Valenti, S. & Neri, F. & Cucchiarelli, A. (2003). An overview of current research on automated essay grading. Journal of Information Technology Education, 2, 319-330.
Some of the systems mark for content, some mark for essay-writing style, and some mark for both. As I understand it, when marking for content, this is in some senses easier to do than when you are marking an essay than when you are marking a shorter answer. In a short answer things like word order and negation can be extremely important (see my previous post on this here). However, in longer answers, if all the (probably large number) of keywords or their synonyms are there, then the essay-writer is likely to have right idea.
I don’t pretend to begin to understand the technologies used to mark writing style. I’m sure that they are very clever and they appear to have good success rates i.e. the things that they measure are good proxies for a the things that human markers of essays look for.

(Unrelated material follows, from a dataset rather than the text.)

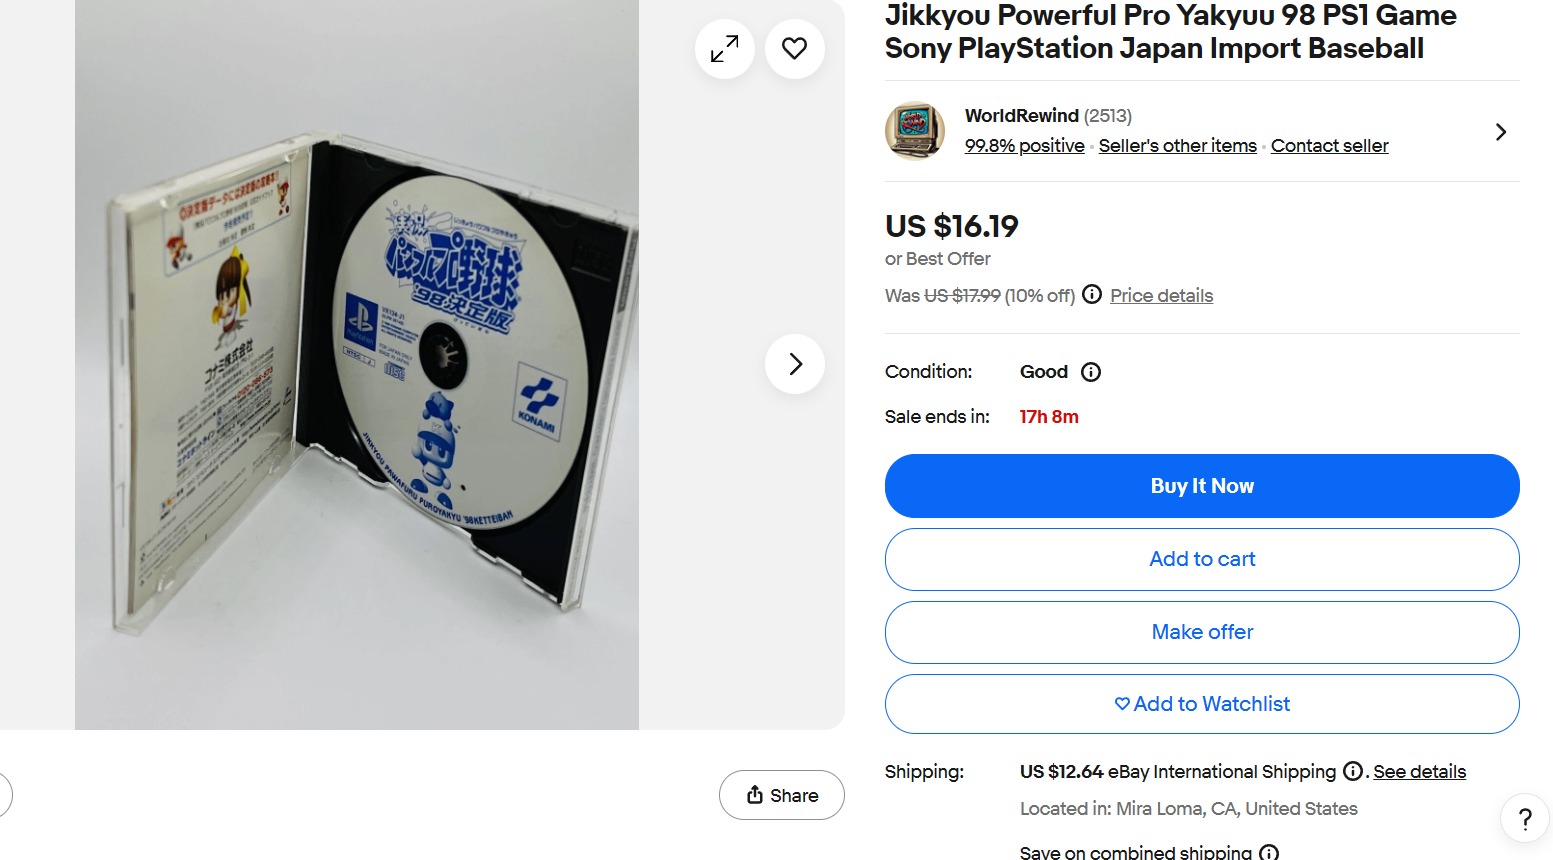Show info about the Good condition
1553x860 pixels.
(x=1091, y=372)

However Vojak et al (2003) raise an extremely important question: should we be asking our students to write for a computer rather than for a human marker? This question has philosophical overtones, and again I rapidly get out of my depth. It is an interesting point, given that writing is essentially a social activity.
More pragmatically, there are cases where people have succeeded in fooling an essay-marking system by submitting a gibberish essay and getting a good mark. Now, one of the things I learnt early in my e-assessment career (from my ‘mentor’ Phil Butcher) was that students don’t try to fool the system – this is something that academics do! Over the years I have found Phil’s advice on this point to be absolutely right. However, if word were to get out that a class’s essays were being marked on the strength of, say, the number of commas they contained, I, guess, I, wouldn’t, be, very, happy.
Returning to the more philosophical, I’d also feel uneasy if I felt that my carefully crafted words were being ‘read’ by a computer not a human. Despite the fact that I blog primarily to keep my own thoughts in order, as I write I do feel that I am trying to convince some flesh-and-bones reader of what I am trying to say, and to engage in debate. Is it odd that I feel like that, given that I am very happy to mark our students’ sentence-long answers automatically, and to give them computer-generated feedback. To get out of the logical hole I’m digging myself into, I’d argue that the marking and feedback on our short-answer questions is actually done by me, the question author. I set up the rules and wrote the feedback interventions iteratively, in the light of careful inspection of hundreds and sometimes thousands of real student responses.